Sobre a configuração geopolítica mundial, Heorhii disse que a situação está se deteriorando. “A tentativa da Rússia de alterar as fronteiras de forma criminosa, violando todas as normas do direito internacional, criou um precedente perigoso para o mundo inteiro. Devemos destacar o papel dos países da UE, Reino Unido, EUA, Japão, Noruega e vários outros Estados democráticos no apoio à Ucrânia, fornecendo assistência financeira e militar para que a economia ucraniana pudesse funcionar e o exército ucraniano pudesse defender o país. Vários desses países impuseram sanções contra a Rússia para que ela parasse a guerra.”

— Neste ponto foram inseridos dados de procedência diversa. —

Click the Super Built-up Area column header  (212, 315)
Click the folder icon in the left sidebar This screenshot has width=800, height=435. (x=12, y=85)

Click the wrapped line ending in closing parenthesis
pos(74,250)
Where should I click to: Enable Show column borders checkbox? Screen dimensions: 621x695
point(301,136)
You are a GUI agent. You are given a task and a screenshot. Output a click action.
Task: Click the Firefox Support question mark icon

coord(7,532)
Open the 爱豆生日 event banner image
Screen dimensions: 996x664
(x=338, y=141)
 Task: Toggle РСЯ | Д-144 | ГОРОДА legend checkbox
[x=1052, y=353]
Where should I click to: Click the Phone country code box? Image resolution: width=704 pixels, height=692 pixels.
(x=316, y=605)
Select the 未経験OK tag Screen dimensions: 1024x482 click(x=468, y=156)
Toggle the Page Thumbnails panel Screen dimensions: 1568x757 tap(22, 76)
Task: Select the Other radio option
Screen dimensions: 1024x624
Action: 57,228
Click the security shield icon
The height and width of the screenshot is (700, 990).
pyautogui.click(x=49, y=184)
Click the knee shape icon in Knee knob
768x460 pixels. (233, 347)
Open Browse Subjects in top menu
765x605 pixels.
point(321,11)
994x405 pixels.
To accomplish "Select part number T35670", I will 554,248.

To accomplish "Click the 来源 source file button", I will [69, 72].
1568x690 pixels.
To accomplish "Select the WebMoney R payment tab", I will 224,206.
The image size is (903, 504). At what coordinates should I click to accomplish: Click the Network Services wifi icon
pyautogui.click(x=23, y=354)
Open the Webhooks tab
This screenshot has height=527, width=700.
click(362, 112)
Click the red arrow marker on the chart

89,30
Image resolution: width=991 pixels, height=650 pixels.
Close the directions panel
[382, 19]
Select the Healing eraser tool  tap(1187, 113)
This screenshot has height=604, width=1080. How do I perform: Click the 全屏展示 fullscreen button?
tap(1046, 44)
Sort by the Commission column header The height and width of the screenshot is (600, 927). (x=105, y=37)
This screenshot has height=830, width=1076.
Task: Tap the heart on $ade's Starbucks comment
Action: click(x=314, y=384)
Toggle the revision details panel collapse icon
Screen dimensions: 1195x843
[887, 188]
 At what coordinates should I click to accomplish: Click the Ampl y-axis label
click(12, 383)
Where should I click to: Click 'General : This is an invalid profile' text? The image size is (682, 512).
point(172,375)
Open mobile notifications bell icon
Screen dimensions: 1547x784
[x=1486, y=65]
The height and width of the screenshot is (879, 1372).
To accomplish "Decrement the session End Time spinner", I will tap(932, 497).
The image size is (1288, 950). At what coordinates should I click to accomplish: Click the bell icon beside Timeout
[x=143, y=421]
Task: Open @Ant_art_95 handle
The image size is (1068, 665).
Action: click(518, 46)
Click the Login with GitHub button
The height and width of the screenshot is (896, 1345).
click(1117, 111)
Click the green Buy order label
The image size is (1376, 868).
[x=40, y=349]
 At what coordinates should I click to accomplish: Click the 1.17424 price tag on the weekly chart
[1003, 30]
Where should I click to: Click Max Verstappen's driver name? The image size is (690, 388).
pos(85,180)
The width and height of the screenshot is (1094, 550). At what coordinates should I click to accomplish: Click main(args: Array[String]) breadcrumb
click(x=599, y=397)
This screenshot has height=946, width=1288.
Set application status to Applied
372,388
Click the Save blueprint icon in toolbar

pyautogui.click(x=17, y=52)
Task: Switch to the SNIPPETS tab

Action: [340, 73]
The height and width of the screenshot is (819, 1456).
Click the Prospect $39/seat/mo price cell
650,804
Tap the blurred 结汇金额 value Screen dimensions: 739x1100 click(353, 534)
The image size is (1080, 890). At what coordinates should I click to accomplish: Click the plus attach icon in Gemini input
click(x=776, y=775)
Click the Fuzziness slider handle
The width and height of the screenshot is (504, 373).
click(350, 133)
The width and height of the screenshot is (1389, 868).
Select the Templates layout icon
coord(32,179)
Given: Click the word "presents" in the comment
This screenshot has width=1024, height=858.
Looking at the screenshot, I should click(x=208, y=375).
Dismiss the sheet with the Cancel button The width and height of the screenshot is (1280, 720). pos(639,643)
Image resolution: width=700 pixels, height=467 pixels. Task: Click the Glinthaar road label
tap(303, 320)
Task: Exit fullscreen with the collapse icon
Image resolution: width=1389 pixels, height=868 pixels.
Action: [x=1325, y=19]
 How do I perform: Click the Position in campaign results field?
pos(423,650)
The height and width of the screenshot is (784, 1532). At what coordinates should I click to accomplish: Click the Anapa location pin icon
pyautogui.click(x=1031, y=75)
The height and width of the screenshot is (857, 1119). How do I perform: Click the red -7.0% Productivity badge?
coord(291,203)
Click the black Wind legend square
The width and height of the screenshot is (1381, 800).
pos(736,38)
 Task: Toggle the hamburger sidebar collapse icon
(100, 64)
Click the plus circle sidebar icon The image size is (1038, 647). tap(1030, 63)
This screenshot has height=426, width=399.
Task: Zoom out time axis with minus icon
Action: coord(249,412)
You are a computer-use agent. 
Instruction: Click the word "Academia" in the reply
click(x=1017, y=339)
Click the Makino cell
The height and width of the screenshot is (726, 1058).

No entanto, Erman alertou que essas sanções não são suficientes porque alguns grandes países não ocidentais continuam a comprar petróleo, gás, carvão, diamantes ou fertilizantes da Rússia, o que financia a continuidade do conflito. “A Rússia também concentrou sua propaganda nos países da África, América Latina e Ásia. Temos o exemplo da agência Sputnik Brasil no Rio de Janeiro, que dissemina o ódio contra ucranianos e a Ucrânia. Parece que seus funcionários querem ter a mesma fama que os funcionários da Rádio Thousand Hills em Ruanda, que ajudaram a cometer o genocídio em 1994.”
Heorhii afirmou ainda que a Rússia usa parcerias com países como o Brasil para “branquear sua imagem sanguinária”, porque o Brasil tem uma imagem pacífica e tradição diplomática. “Mas o principal canibal da modernidade, que é a Rússia, definitivamente não pensa na paz do planeta, mas apenas em conquistar e restaurar o império”, declarou.
Quanto às perspectivas de desfecho, Heorhii disse que, desde março de 2025, a Ucrânia está pronta para um cessar-fogo e, posteriormente, para o início das negociações de paz. “No entanto, a Rússia não quer o cessar-fogo, visto que a liderança russa deseja conquistar ainda mais territórios e acredita ter uma vantagem sobre a Ucrânia neste momento em termos de número de tropas e armas. Portanto, a liderança russa está interessada apenas em atrasar o processo de negociação, a fim de continuar a conquista e matar ainda mais pessoas. A liderança russa está apresentando ultimatos que não podem ser cumpridos, como a exigência de entregar, por exemplo, a região de Donetsk integralmente. A Rússia sabe muito bem que o povo ucraniano não tomará tal medida.”
Nessas circunstâncias, Heorhii ressaltou a necessidade da presença e mediação do Brasil nas negociações sobre o retorno de crianças ucranianas sequestradas ou prisioneiros de guerra, para pressionar a Rússia a encerrar a guerra. “No entanto, infelizmente, não vemos atualmente um papel ativo da diplomacia brasileira nesse processo”, concluiu.